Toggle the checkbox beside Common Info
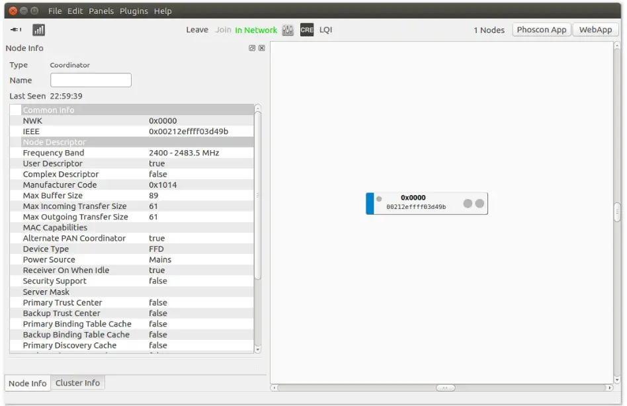The image size is (627, 406). 15,110
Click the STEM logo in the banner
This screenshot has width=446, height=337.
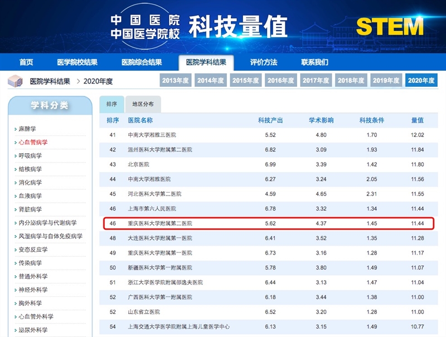[390, 26]
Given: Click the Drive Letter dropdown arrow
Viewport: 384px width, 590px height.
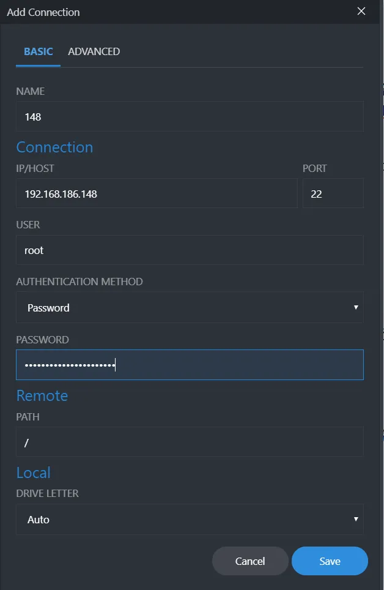Looking at the screenshot, I should (356, 519).
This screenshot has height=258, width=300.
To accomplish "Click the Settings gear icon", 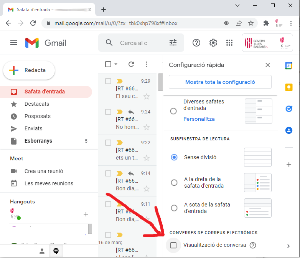I will click(x=213, y=43).
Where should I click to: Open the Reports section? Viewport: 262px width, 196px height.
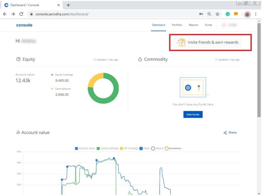[193, 25]
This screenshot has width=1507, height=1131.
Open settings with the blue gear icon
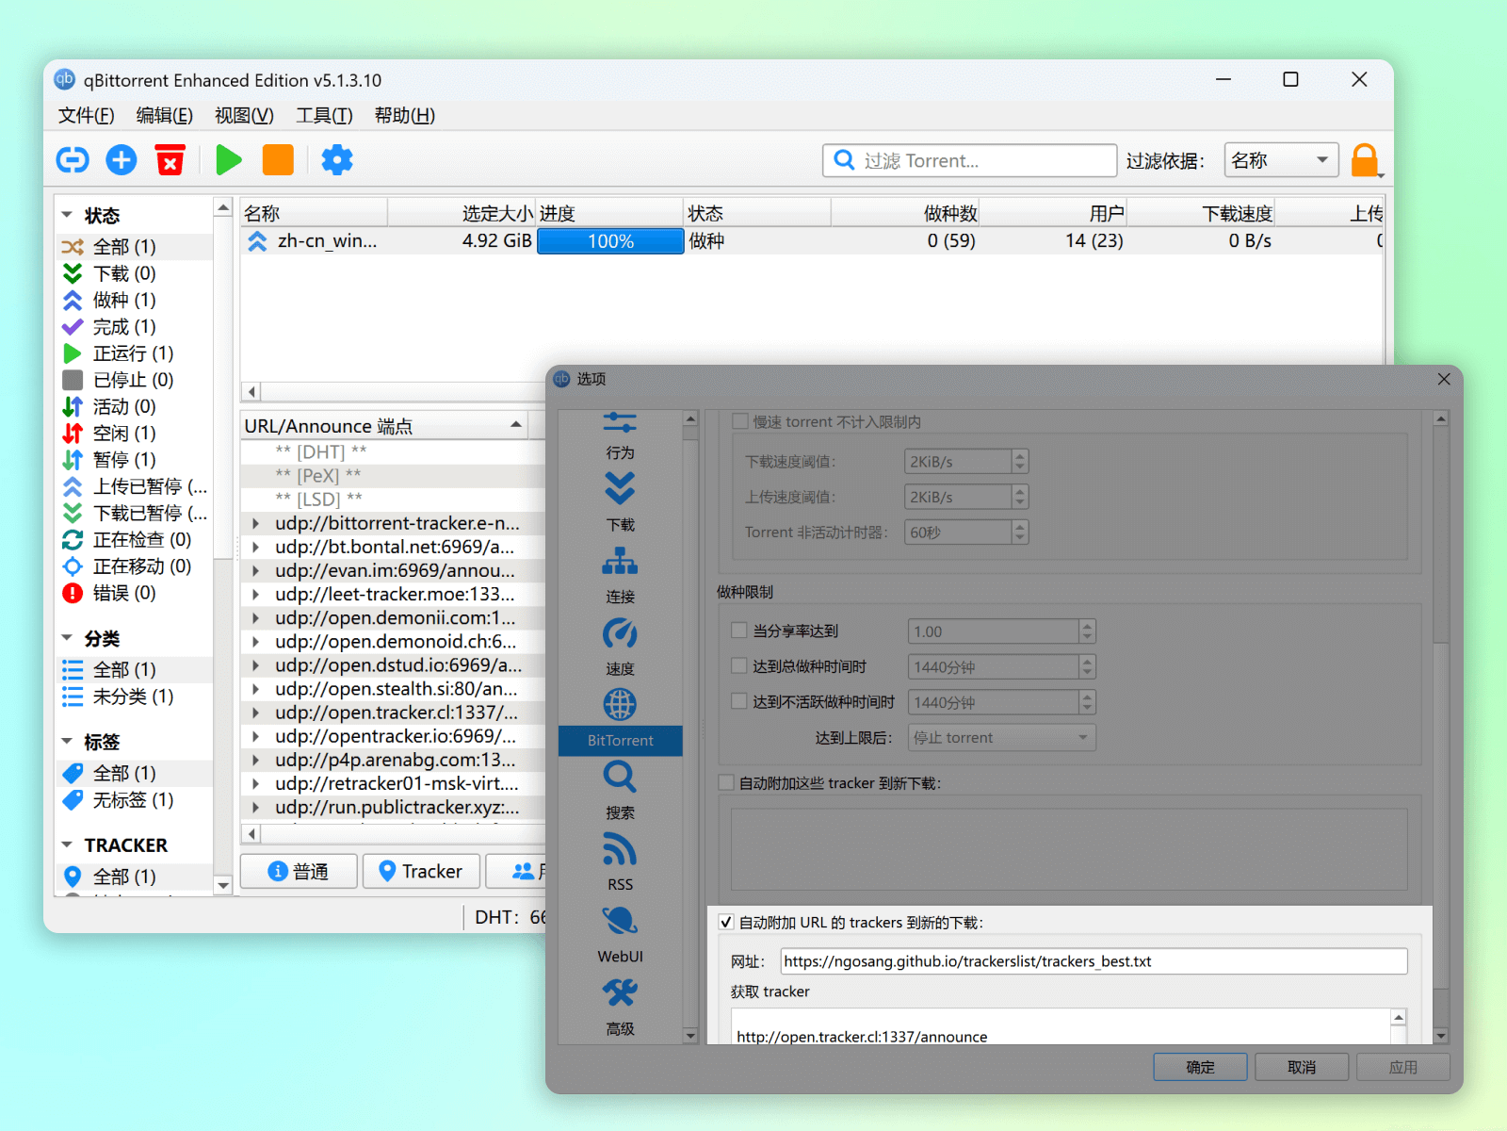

————————

* _Problem description_
Leaving the pictures out, transcribe word for word the lines from the one with "This screenshot has width=1507, height=1131." to the end of the material above, inclusive, and nothing else.

* _Exercise solution_
This screenshot has width=1507, height=1131.
Open settings with the blue gear icon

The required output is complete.